*** Page text
- Main
- Node
- ‘THERE ARE BETTER AND WORSE WAYS TO COME TO KNOWLEDGE’: PETER BOGHOSSIAN
September 09, 2019 | 15:06
Science
‘THERE ARE BETTER AND WORSE WAYS TO COME TO KNOWLEDGE’: PETER BOGHOSSIAN
Professor of the University of Portland Peter Boghossian about religion, Armenian origin, critical thinking and objective philosophical truth.
1. Can you describe the "religious atmosphere" in your family?
I grew up in Norwood, Massachusetts. Every Sunday we drove to the Saint James Armenian Apostolic church in Watertown , which was about a 50-minute drive. My dad would play Armenian choir music, which he loved, and I hated. I'm pretty sure my dad was an agnostic, but he loved the Armenian community, language, food, and especially music. He sung in the choirwhile I was in Sunday school. Sunday school was equal part religious instruction and Armenian history. It was about three hours long. In the final hour we'd go to the Armenian church and celebrate mass. My Armenian language skills were terrible, at best, and they're nonexistent now. So I never really understood mass. Although there'd be an English component in which the _Der Hayr_ gave a sermon about some social or moral issue, I pretty much tuned out. Beyond that, there was not much religion in my family.
2. According to standford philosophy in educational contexts, a definition of critical thinking is a "programmatic definition" (Scheffler 1960: 19). It expresses a practical program for achieving
an educational goal. What is your definition of critical thinking and problem solving?
I use the American Philosophical Association's 1990 definition, which is considered the gold standard. Here's a snippet of that definition: The ideal critical thinker is habitually inquisitive, well-informed, trustful of reason, open-minded, flexible, fairminded in evaluation, honest in facing personal biases, prudent in making judgments, willing to reconsider, clear about issues, orderly in complex matters, diligent in seeking relevant information, reasonable in the selection of criteria, focused in inquiry, and persistent in seeking results which are as precise as the subject and the circumstances of inquiry permit.
If one wants to be a good critical thinker there's no need to reinvent the wheel. This definition is a great way to move forward. At the end of your day, find specifics things you did well (go through the list) and ways you could improve. The next day fix mistakes and continue successes. Rinse and repeat!
3. How to teach students Critical thinking? Tell us about your teaching methods?
I have an unconventional method for teaching critical thinking. I provide an infrastructure—or a way to think about problems—and then I invite students to challenge their own beliefs. I wrote about how to do that here, and my forthcoming book, _How to Have Impossible Conversations_ , teaches people how to how to have civil conversations while probing their beliefs and the beliefs of others.
4. Do you belive in objective truth [in Philosophy]?
Yes. There are better and worse ways to come to knowledge. The moment one admits there are worse ways to know the world, that must mean there are better ways. For example, say you want to figure out the temperature at which paper burns. A worse way to do this is to sacrifice a goat on the hood of your car. That must mean there's a better way, and that there's a truth to be known (at least for this particular question). Science is the best way we have to come to knowledge. That doesn't mean we'll always get the right answers, or even that our best minds won't be mistaken for generations (think phlogiston theory or bleeding with leeches). It does mean that we have access to the tools needed to answer certain questions and that we'll be less wrong more often.
******
Required task: From the interview above, list the things Peter Boghossian says his father loved, even though he believes his father was an agnostic.
*** Dataset excerpt
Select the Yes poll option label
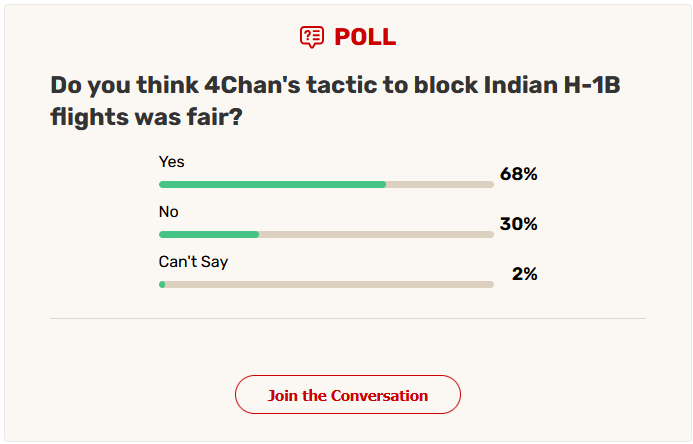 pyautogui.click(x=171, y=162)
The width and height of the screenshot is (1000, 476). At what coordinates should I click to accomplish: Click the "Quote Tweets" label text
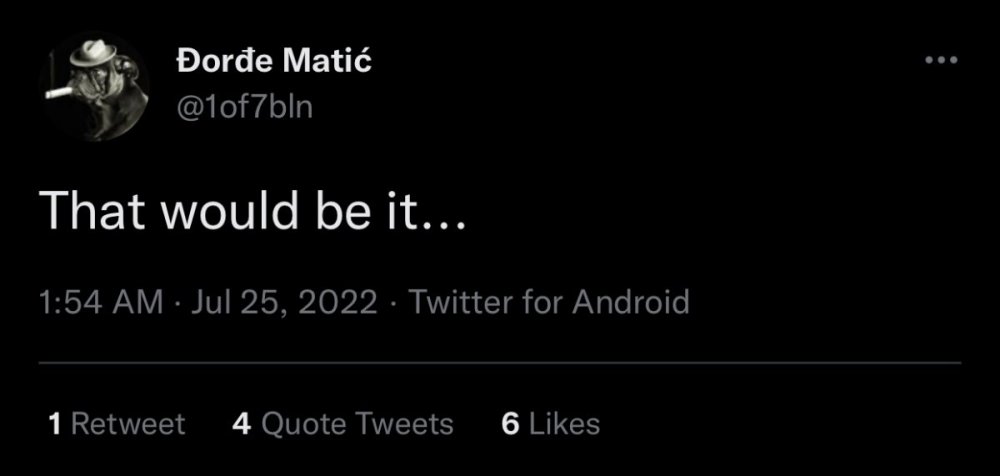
******
Written solution:
- The Armenian community
- The Armenian language
- Armenian food
- Armenian music, especially Armenian choir music